▶ _SHORT PROBLEM_
Reproduce each of the following records verbatim, line for line, with no changes.

▶ _DATA PROVIDED_
════════════════

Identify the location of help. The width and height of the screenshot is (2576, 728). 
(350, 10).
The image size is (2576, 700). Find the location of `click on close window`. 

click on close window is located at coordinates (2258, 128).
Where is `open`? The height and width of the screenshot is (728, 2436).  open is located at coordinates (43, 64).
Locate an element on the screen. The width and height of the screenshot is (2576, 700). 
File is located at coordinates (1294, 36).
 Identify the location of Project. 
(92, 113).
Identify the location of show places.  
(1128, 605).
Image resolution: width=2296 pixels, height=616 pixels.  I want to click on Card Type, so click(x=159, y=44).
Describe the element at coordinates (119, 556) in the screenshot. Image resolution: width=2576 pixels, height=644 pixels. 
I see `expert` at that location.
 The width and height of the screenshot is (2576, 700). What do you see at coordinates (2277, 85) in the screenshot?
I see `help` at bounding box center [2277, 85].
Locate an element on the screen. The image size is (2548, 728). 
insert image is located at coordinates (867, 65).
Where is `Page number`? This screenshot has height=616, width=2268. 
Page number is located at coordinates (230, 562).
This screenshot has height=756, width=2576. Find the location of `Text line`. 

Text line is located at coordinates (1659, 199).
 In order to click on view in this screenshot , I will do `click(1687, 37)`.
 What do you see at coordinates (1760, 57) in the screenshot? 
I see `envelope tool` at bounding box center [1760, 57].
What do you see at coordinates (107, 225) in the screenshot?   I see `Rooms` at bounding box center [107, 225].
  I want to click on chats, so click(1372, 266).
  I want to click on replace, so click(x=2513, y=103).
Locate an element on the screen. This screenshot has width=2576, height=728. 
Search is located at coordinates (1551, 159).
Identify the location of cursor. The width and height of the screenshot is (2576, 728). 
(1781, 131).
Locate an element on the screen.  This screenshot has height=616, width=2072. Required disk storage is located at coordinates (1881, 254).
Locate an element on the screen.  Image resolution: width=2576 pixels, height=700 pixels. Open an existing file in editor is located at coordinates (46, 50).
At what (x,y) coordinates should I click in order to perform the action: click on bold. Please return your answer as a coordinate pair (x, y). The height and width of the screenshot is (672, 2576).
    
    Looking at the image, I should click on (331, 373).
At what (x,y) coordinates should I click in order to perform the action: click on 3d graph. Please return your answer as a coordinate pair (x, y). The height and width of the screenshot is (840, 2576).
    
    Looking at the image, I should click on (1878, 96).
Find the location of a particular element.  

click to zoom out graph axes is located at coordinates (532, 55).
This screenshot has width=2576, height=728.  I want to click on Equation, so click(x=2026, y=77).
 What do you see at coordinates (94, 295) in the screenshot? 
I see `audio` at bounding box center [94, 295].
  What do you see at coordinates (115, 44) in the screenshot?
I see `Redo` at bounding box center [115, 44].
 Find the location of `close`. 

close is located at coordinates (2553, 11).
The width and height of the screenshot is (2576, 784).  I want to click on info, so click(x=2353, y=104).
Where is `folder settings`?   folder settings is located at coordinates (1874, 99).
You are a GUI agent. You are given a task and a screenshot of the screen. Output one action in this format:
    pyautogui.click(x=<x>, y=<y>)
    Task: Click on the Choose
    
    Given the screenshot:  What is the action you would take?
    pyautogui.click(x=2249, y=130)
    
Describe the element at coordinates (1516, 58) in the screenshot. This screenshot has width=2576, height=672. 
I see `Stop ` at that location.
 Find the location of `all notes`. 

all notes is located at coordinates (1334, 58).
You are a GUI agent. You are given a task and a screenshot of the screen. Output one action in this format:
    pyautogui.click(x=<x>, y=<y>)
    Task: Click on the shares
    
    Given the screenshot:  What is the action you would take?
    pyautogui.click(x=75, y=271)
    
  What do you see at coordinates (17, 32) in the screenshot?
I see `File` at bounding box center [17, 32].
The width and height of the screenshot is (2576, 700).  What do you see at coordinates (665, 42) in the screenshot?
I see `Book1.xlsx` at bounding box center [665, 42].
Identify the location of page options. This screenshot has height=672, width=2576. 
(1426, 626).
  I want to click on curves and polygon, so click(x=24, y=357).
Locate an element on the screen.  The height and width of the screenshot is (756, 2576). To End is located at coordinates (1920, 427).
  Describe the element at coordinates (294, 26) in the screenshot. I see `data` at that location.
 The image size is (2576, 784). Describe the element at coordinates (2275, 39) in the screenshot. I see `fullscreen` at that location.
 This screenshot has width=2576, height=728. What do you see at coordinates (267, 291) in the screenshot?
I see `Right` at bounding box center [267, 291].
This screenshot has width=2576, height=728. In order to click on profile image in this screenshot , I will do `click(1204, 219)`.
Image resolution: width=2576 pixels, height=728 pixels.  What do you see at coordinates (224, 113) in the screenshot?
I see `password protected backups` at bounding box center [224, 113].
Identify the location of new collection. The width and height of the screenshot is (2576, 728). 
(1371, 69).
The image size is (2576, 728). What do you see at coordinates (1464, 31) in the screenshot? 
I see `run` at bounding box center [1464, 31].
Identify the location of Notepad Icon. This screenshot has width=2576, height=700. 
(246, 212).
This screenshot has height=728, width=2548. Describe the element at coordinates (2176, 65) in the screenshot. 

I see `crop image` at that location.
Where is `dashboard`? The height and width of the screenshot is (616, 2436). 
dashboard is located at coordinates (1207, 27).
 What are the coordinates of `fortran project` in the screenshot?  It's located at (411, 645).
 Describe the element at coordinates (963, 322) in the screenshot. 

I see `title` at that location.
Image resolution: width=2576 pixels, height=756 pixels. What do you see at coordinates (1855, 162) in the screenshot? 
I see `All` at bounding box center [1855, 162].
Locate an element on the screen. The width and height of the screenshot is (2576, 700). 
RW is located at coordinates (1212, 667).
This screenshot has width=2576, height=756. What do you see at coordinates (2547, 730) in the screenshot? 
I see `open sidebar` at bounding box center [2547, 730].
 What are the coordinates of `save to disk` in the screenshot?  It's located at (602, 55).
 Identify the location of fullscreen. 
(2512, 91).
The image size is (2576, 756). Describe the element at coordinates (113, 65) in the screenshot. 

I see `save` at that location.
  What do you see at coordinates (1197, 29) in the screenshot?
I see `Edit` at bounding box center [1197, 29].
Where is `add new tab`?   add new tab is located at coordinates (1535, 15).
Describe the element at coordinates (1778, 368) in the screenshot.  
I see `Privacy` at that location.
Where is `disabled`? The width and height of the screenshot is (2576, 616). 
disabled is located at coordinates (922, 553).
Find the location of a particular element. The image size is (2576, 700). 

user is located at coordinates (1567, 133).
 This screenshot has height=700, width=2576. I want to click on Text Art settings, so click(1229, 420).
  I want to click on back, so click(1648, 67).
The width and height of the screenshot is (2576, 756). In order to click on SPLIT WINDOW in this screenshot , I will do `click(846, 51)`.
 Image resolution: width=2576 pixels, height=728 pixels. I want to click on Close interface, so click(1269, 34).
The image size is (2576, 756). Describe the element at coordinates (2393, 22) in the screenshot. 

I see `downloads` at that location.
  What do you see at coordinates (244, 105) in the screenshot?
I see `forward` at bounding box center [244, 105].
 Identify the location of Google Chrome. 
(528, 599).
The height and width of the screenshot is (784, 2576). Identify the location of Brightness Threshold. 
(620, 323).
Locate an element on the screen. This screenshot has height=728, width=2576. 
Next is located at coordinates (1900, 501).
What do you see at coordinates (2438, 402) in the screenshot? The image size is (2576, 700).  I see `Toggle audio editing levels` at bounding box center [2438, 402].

════════════════

▶ _WRITTEN SOLUTION_
Identify the location of help. The width and height of the screenshot is (2576, 728). 
(350, 10).
The image size is (2576, 700). Find the location of `click on close window`. 

click on close window is located at coordinates (2258, 128).
Where is `open`? The height and width of the screenshot is (728, 2436).  open is located at coordinates (43, 64).
Locate an element on the screen. The width and height of the screenshot is (2576, 700). 
File is located at coordinates (1294, 36).
 Identify the location of Project. 
(92, 113).
Identify the location of show places.  
(1128, 605).
Image resolution: width=2296 pixels, height=616 pixels.  I want to click on Card Type, so click(x=159, y=44).
Describe the element at coordinates (119, 556) in the screenshot. Image resolution: width=2576 pixels, height=644 pixels. 
I see `expert` at that location.
 The width and height of the screenshot is (2576, 700). What do you see at coordinates (2277, 85) in the screenshot?
I see `help` at bounding box center [2277, 85].
Locate an element on the screen. The image size is (2548, 728). 
insert image is located at coordinates (867, 65).
Where is `Page number`? This screenshot has height=616, width=2268. 
Page number is located at coordinates (230, 562).
This screenshot has height=756, width=2576. Find the location of `Text line`. 

Text line is located at coordinates (1659, 199).
 In order to click on view in this screenshot , I will do `click(1687, 37)`.
 What do you see at coordinates (1760, 57) in the screenshot? 
I see `envelope tool` at bounding box center [1760, 57].
What do you see at coordinates (107, 225) in the screenshot?   I see `Rooms` at bounding box center [107, 225].
  I want to click on chats, so click(1372, 266).
  I want to click on replace, so click(x=2513, y=103).
Locate an element on the screen. This screenshot has width=2576, height=728. 
Search is located at coordinates (1551, 159).
Identify the location of cursor. The width and height of the screenshot is (2576, 728). 
(1781, 131).
Locate an element on the screen.  This screenshot has height=616, width=2072. Required disk storage is located at coordinates (1881, 254).
Locate an element on the screen.  Image resolution: width=2576 pixels, height=700 pixels. Open an existing file in editor is located at coordinates (46, 50).
At what (x,y) coordinates should I click in order to perform the action: click on bold. Please return your answer as a coordinate pair (x, y). The height and width of the screenshot is (672, 2576).
    
    Looking at the image, I should click on (331, 373).
At what (x,y) coordinates should I click in order to perform the action: click on 3d graph. Please return your answer as a coordinate pair (x, y). The height and width of the screenshot is (840, 2576).
    
    Looking at the image, I should click on (1878, 96).
Find the location of a particular element.  

click to zoom out graph axes is located at coordinates (532, 55).
This screenshot has width=2576, height=728.  I want to click on Equation, so click(x=2026, y=77).
 What do you see at coordinates (94, 295) in the screenshot? 
I see `audio` at bounding box center [94, 295].
  What do you see at coordinates (115, 44) in the screenshot?
I see `Redo` at bounding box center [115, 44].
 Find the location of `close`. 

close is located at coordinates (2553, 11).
The width and height of the screenshot is (2576, 784).  I want to click on info, so click(x=2353, y=104).
Where is `folder settings`?   folder settings is located at coordinates (1874, 99).
You are a GUI agent. You are given a task and a screenshot of the screen. Output one action in this format:
    pyautogui.click(x=<x>, y=<y>)
    Task: Click on the Choose
    
    Given the screenshot:  What is the action you would take?
    pyautogui.click(x=2249, y=130)
    
Describe the element at coordinates (1516, 58) in the screenshot. This screenshot has width=2576, height=672. 
I see `Stop ` at that location.
 Find the location of `all notes`. 

all notes is located at coordinates (1334, 58).
You are a GUI agent. You are given a task and a screenshot of the screen. Output one action in this format:
    pyautogui.click(x=<x>, y=<y>)
    Task: Click on the shares
    
    Given the screenshot:  What is the action you would take?
    pyautogui.click(x=75, y=271)
    
  What do you see at coordinates (17, 32) in the screenshot?
I see `File` at bounding box center [17, 32].
The width and height of the screenshot is (2576, 700).  What do you see at coordinates (665, 42) in the screenshot?
I see `Book1.xlsx` at bounding box center [665, 42].
Identify the location of page options. This screenshot has height=672, width=2576. 
(1426, 626).
  I want to click on curves and polygon, so click(x=24, y=357).
Locate an element on the screen.  The height and width of the screenshot is (756, 2576). To End is located at coordinates (1920, 427).
  Describe the element at coordinates (294, 26) in the screenshot. I see `data` at that location.
 The image size is (2576, 784). Describe the element at coordinates (2275, 39) in the screenshot. I see `fullscreen` at that location.
 This screenshot has width=2576, height=728. What do you see at coordinates (267, 291) in the screenshot?
I see `Right` at bounding box center [267, 291].
This screenshot has width=2576, height=728. In order to click on profile image in this screenshot , I will do `click(1204, 219)`.
Image resolution: width=2576 pixels, height=728 pixels.  What do you see at coordinates (224, 113) in the screenshot?
I see `password protected backups` at bounding box center [224, 113].
Identify the location of new collection. The width and height of the screenshot is (2576, 728). 
(1371, 69).
The image size is (2576, 728). What do you see at coordinates (1464, 31) in the screenshot? 
I see `run` at bounding box center [1464, 31].
Identify the location of Notepad Icon. This screenshot has width=2576, height=700. 
(246, 212).
This screenshot has height=728, width=2548. Describe the element at coordinates (2176, 65) in the screenshot. 

I see `crop image` at that location.
Where is `dashboard`? The height and width of the screenshot is (616, 2436). 
dashboard is located at coordinates (1207, 27).
 What are the coordinates of `fortran project` in the screenshot?  It's located at (411, 645).
 Describe the element at coordinates (963, 322) in the screenshot. 

I see `title` at that location.
Image resolution: width=2576 pixels, height=756 pixels. What do you see at coordinates (1855, 162) in the screenshot? 
I see `All` at bounding box center [1855, 162].
Locate an element on the screen. The width and height of the screenshot is (2576, 700). 
RW is located at coordinates (1212, 667).
This screenshot has width=2576, height=756. What do you see at coordinates (2547, 730) in the screenshot? 
I see `open sidebar` at bounding box center [2547, 730].
 What are the coordinates of `save to disk` in the screenshot?  It's located at (602, 55).
 Identify the location of fullscreen. 
(2512, 91).
The image size is (2576, 756). Describe the element at coordinates (113, 65) in the screenshot. 

I see `save` at that location.
  What do you see at coordinates (1197, 29) in the screenshot?
I see `Edit` at bounding box center [1197, 29].
Where is `add new tab`?   add new tab is located at coordinates (1535, 15).
Describe the element at coordinates (1778, 368) in the screenshot.  
I see `Privacy` at that location.
Where is `disabled`? The width and height of the screenshot is (2576, 616). 
disabled is located at coordinates (922, 553).
Find the location of a particular element. The image size is (2576, 700). 

user is located at coordinates (1567, 133).
 This screenshot has height=700, width=2576. I want to click on Text Art settings, so click(1229, 420).
  I want to click on back, so click(1648, 67).
The width and height of the screenshot is (2576, 756). In order to click on SPLIT WINDOW in this screenshot , I will do `click(846, 51)`.
 Image resolution: width=2576 pixels, height=728 pixels. I want to click on Close interface, so click(1269, 34).
The image size is (2576, 756). Describe the element at coordinates (2393, 22) in the screenshot. 

I see `downloads` at that location.
  What do you see at coordinates (244, 105) in the screenshot?
I see `forward` at bounding box center [244, 105].
 Identify the location of Google Chrome. 
(528, 599).
The height and width of the screenshot is (784, 2576). Identify the location of Brightness Threshold. 
(620, 323).
Locate an element on the screen. This screenshot has height=728, width=2576. 
Next is located at coordinates (1900, 501).
What do you see at coordinates (2438, 402) in the screenshot? The image size is (2576, 700).  I see `Toggle audio editing levels` at bounding box center [2438, 402].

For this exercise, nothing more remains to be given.